If the old adage “April showers brings May flowers” puts your focus on the rain versus the flowers, you might be interested in learning a little bit about the rainforests on the US mainland. Different from those found near the equator, which are considered tropical rainforests, those found in the US are considered temperate rainforests. The difference between a tropical rainforest and a temperate rainforest is the amount of rainfall. A tropical rainforest experiences high amounts of rainfall year-round, while a temperate rainforest is more seasonal.
Olympic National Park: Located on the Olympic Peninsula of Washington State, the Park is actually home to four temperate rainforests. Hoh Rainforest averages about 14 feet of rain per year.
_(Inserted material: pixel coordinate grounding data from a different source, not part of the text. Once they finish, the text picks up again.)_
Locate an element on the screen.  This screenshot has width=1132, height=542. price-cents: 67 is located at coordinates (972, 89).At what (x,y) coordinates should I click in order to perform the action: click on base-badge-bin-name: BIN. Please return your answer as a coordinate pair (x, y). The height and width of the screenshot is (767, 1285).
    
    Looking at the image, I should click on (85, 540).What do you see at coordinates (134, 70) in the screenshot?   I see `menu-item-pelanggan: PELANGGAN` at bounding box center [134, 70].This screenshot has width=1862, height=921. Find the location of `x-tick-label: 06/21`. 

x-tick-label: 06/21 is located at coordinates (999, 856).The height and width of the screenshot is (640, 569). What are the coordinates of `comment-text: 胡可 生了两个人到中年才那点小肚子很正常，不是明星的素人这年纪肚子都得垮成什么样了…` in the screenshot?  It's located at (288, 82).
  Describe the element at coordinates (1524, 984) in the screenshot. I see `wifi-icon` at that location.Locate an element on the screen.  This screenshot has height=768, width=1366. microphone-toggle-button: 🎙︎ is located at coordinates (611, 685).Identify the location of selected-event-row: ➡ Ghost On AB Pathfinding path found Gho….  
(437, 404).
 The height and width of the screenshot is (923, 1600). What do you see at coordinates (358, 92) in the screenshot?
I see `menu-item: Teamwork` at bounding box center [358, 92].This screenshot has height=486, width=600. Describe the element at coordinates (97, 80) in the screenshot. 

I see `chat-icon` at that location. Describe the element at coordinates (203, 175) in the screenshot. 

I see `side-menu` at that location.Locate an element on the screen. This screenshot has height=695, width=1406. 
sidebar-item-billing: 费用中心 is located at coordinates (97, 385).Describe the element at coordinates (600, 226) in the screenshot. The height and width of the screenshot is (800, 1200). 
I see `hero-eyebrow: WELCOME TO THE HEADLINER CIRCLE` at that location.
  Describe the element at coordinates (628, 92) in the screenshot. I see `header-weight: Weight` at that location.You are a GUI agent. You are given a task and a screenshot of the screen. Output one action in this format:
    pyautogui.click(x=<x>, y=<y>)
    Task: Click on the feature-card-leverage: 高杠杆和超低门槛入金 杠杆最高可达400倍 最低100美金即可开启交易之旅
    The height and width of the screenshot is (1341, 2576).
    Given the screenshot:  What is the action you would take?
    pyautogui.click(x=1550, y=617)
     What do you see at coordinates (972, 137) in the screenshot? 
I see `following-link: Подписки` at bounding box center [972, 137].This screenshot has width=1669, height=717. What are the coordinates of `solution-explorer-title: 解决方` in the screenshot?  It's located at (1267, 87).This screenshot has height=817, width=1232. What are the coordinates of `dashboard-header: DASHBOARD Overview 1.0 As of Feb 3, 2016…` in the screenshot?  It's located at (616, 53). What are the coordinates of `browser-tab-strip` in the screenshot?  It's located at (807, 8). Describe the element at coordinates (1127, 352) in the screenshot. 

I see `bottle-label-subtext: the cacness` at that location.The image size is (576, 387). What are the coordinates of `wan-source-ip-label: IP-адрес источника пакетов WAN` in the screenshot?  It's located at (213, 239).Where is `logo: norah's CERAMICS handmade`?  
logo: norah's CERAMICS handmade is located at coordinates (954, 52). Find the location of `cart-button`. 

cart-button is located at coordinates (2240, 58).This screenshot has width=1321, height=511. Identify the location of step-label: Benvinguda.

There are several ways to explore the lush beauty of this rainforest, but two good ways are the Hall of Mosses Trail and the Spruce Nature Trail, two short trails. The Quinault Rainforest is home to the largest Sitka Spruce, estimated to be about 1000 years old! The popular ½ mile interpretive trail is a great way to experience Quinault. Bogachiel, which comes from the rough Indian translation for “gets muddy after rain” is a bit more remote than Hoh and Quinault, but a hike can be accomplished via the Ira Spring Wetland Trail. The fourth rainforest in the Park is Queets, which is rarely hiked and the most remote.
Appalachian Rainforest: Second to the Pacific Northwest in terms of average annual rainfall, the Appalachian Rain Forest receives about 100 inches of rain each year. Similar to Olympic National Park, the area is home to more than one rainforest. A visit to the Great Smoky Mountains National Park or Pisgah National Forest will set you amid the amazing rainforests in the Appalachians. Cool streams, mossy surfaces, and lots of waterfalls await. Pisgah National Forest is about 23 miles from Asheville, North Carolina, which is home to Forest Lake RV Campground.
Mt. Rainier – Carbon River Rainforest: This inland temperate rainforest can receive up to 90 inches of rainfall each year. Fern, lichens and low-hanging moss are visible and are just a few of the sights you’ll see here. Explore it via the Carbon River Rainforest Trail, 0.3-mile trail loop.
Redwood National Forest: California’s Redwood Forest is probably most known for its towering redwood trees, but it is also one of the US’s most famous rainforests. The giant redwoods benefit from the moist air in this temperate rainforest and are actually dependent upon the coastal fog for survival.